Friday, December 19, 2025

 

FOURTH SUNDAY OF ADVENT

21 DECEMBER 2025

 

          In the first reading, we meet King Ahaz, who is faced a difficult decision in the 8th century BC.  Syria and Israel, the two kingdoms north of the kingdom of Judah, were trying to subdue Judah and redeploy their troops to do battle against an unstoppable Assyrian army.  Ahaz must decide.  Should he align Judah with Syria and Israel, or should he join forces with Assyria?  Isaiah approaches the king to offer him what prophets had always done:  to help him ascertain God’s will in engaging in military action.  Isaiah tells the king that God wants him to do nothing.  And he even offers a sign to the king.  But Ahaz refuses a sign, piously insisting that he does not want to tempt the Lord.  He does not want a sign, because he has already made up his mind.  Isaiah gives him a sign anyway.  As a Davidic king, Ahaz should side with no one.  Instead, he must trust that God would be with his People in the time it takes for a woman to conceive, bear, and name a male child.  According to Biblical custom, this would have been forty weeks plus eight days.  The young Jewish woman would name the child “Emmanuel,” which means “God is with us.”  Isaiah’s prophecy became a timeless challenge to God’s Chosen People to trust in God’s abiding presence, especially amid hardship.
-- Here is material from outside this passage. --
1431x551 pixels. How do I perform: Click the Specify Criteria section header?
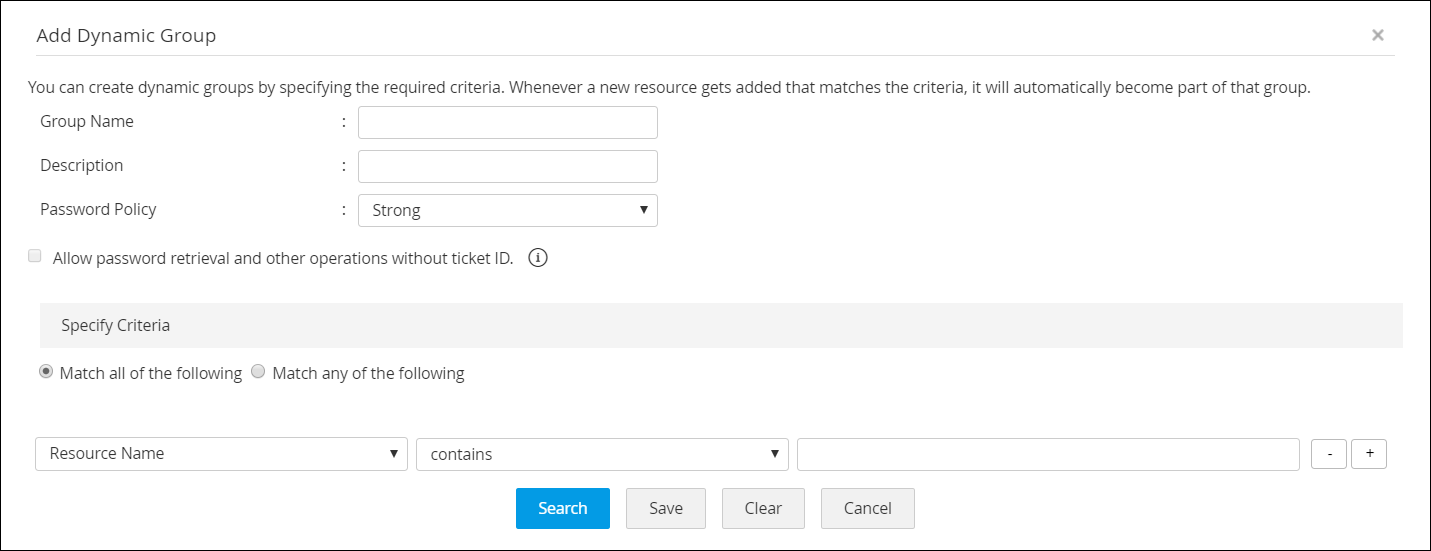[x=115, y=325]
            In the Gospel, we meet Joseph, another descendant of King David.  He also faces a difficult situation.  He has discovered that the young woman to whom he is betrothed is pregnant.  He knows that he is not the father and must decide.  Should he have her stoned, as the law allows?  Or should he divorce her quietly and step aside so that the real father can take her into his home?  He decides to divorce her quietly.  But then God speaks to him in a dream, as God has called the young Samuel in a dream to be a prophet.  God had spoken to Joseph in Egypt to interpret the choices for Pharaoh to proceed in a famine.  Now God speaks to Joseph in a dream to tell him that Isaiah’s prophecy to Ahaz has been fulfilled in an extraordinary and incredible way.  God has entered into the human race through the humble consent of his betrothed.  Joseph follows the instructions of the angel and takes Mary into his home. 
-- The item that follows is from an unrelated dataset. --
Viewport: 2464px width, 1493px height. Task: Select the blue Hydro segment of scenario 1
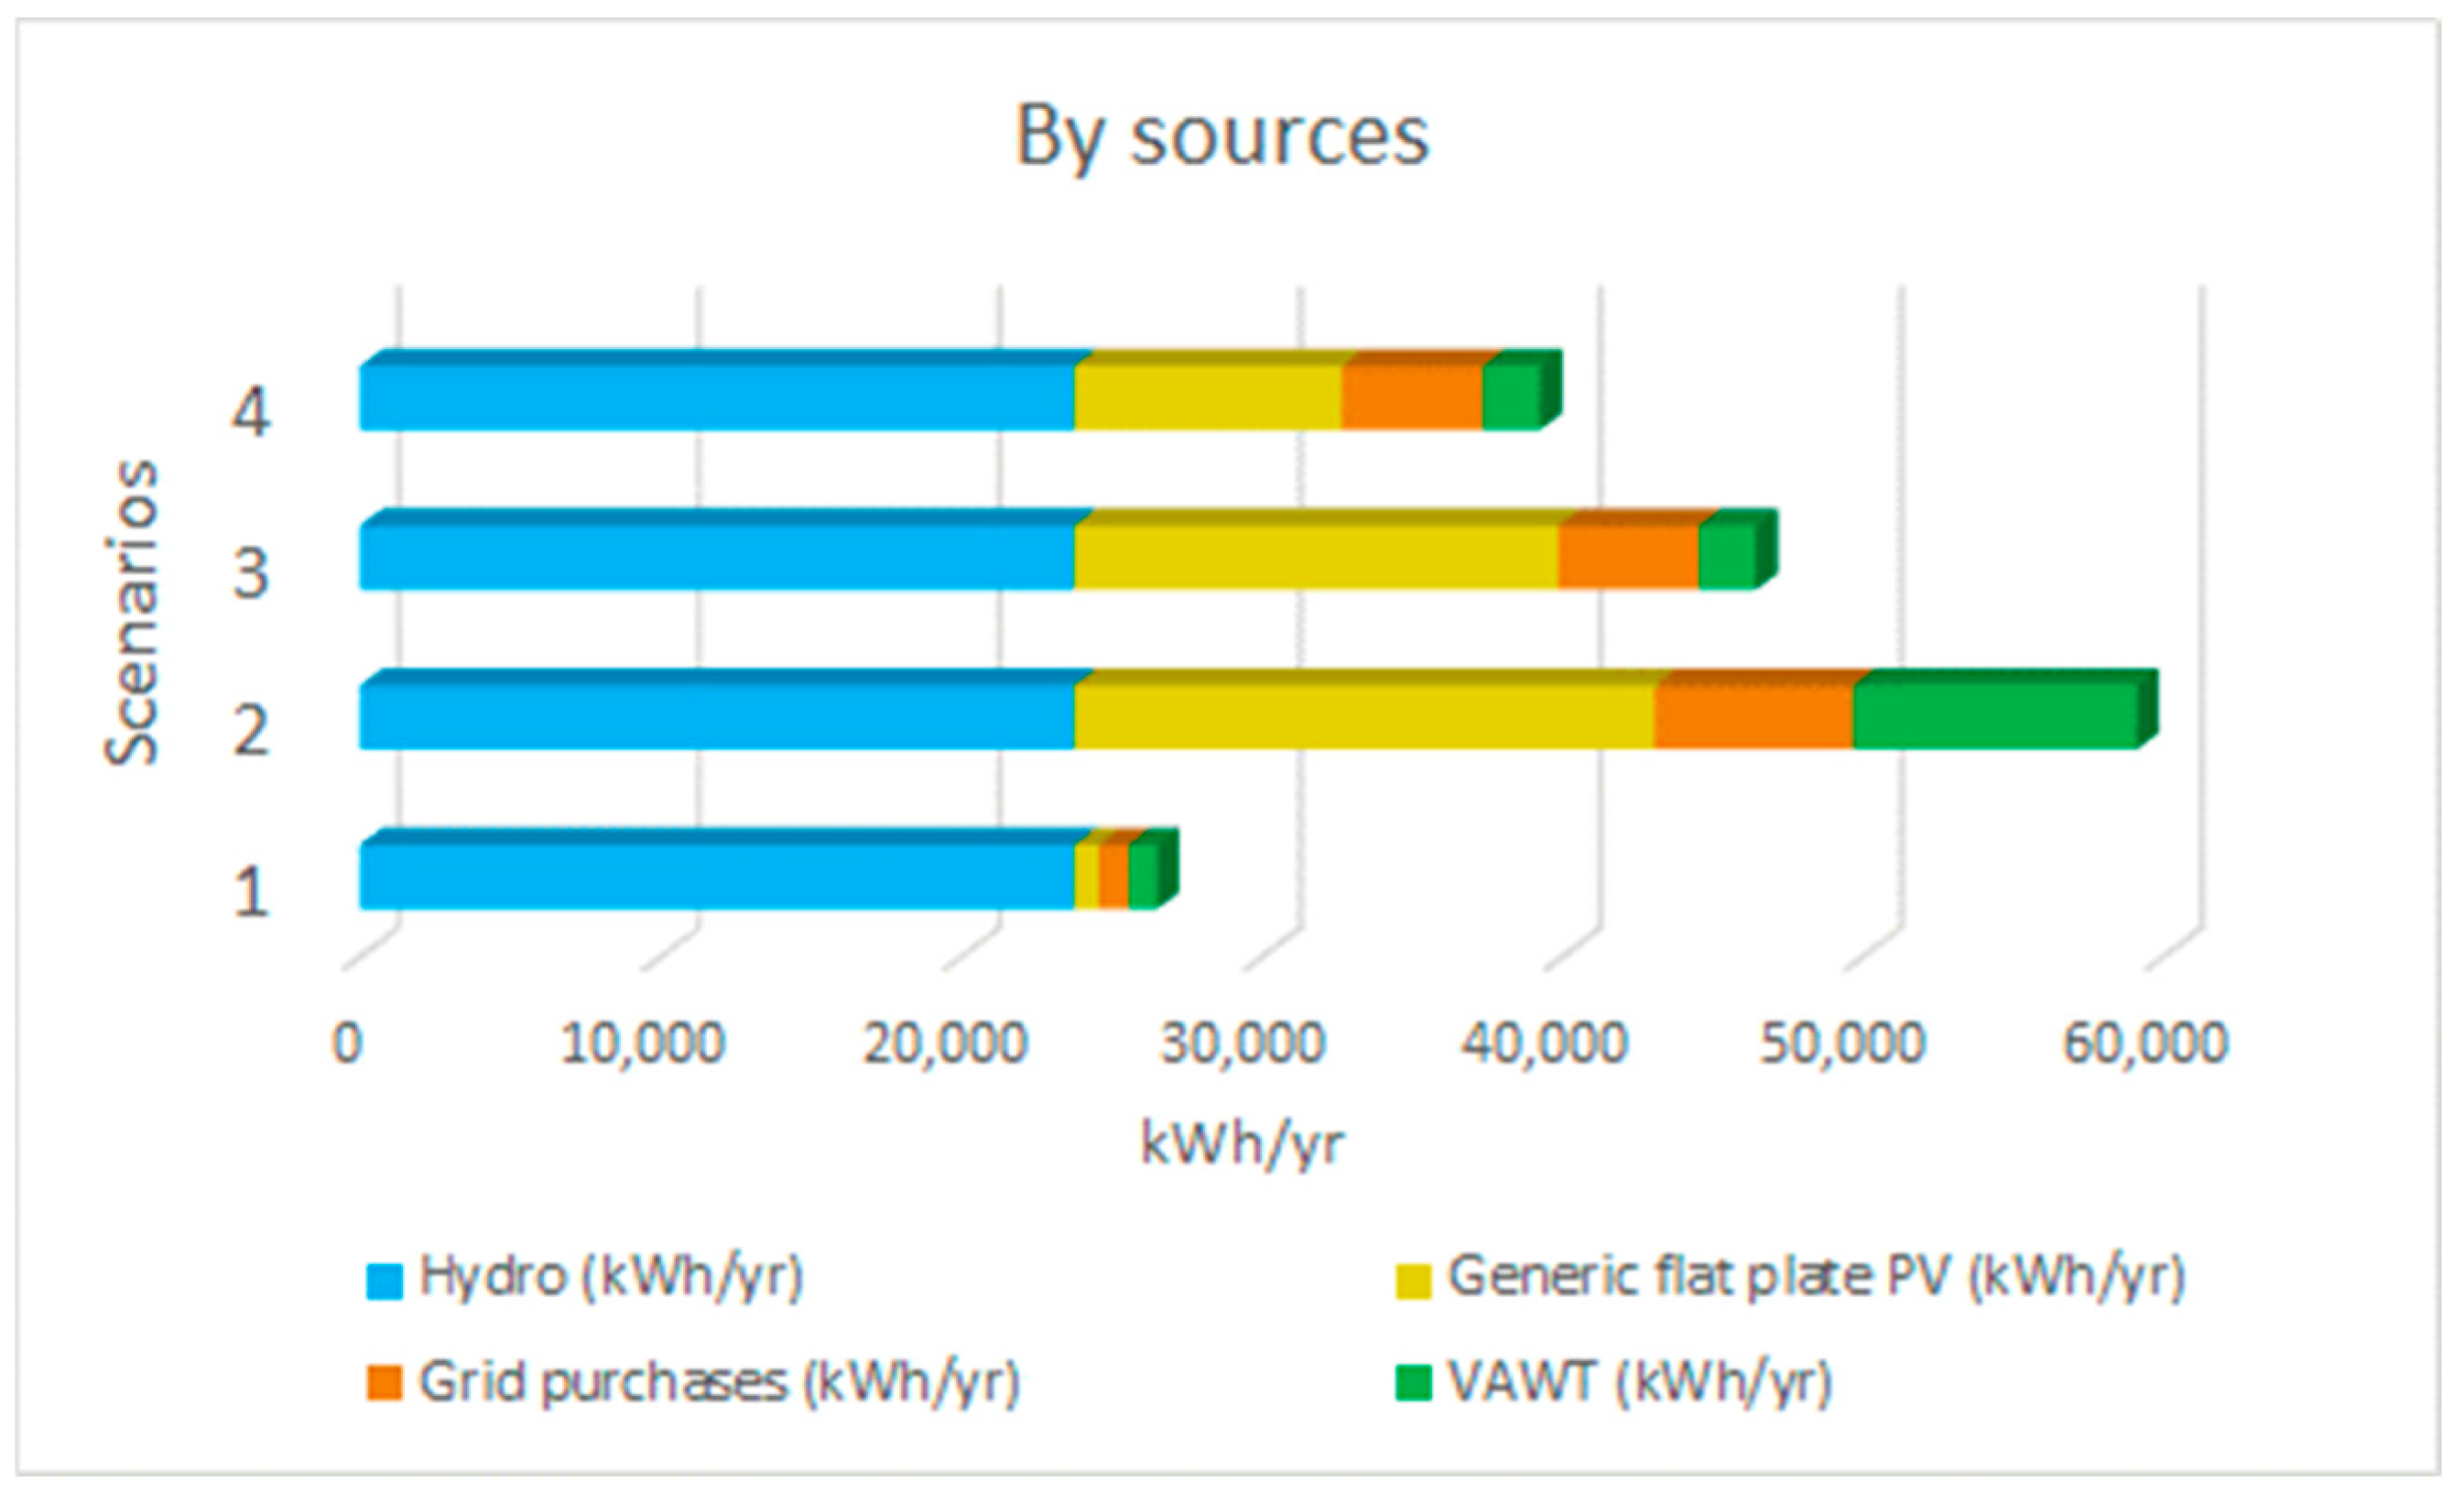[717, 876]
            Because Joseph trusts in God’s abiding presence, his life is changed.  He and his wife will embark on a long journey to Bethlehem to participate in a census.  Finding no room in an Inn, he takes his wife to a stable, where she gives birth to a son. He is amazed with visits from angels and shepherds.  He obeys another dream and tells the Magi not to return to Herod.  Then he saves his family by fleeing to Egypt as immigrants and refugees.  Later, he and his wife will find their 12-year-old child in the temple and will return to Nazareth to raise him.  In all of these actions, Joseph completely trusts in God’s abiding presence.  Joseph speaks no words in the New Testament.  His actions speak loudly of his trust in God’s abiding presence.

            As we prepare to celebrate the Lord’s birth this Thursday, Joseph invites us to trust in God’s abiding presence in our lives.  Christmas reminds us that God is involved in our daily lives and speaks to us to make significant changes.  Sometimes, our lives are suddenly changed by a tragedy, or a death, or an illness.  Widowed people know how their lives are changed.  The same thing happens to families when they must care for loved ones who can no longer function on their own.  At other times, God speaks to us in unexpected changes.  I am convinced that the Lord spoke to me in retirement and spoke through Bishop Rhoades to let go of a suburban parish of 3,000 families to become part of a very different parish of 150 families in the inner city.  When our dreams are interrupted, we are lost.  We ask for the intercession of Saint Joseph.  In following God’s command, he had to let go of whatever dreams he may have had for a more normal family to embrace God’s dream.  We can do the same.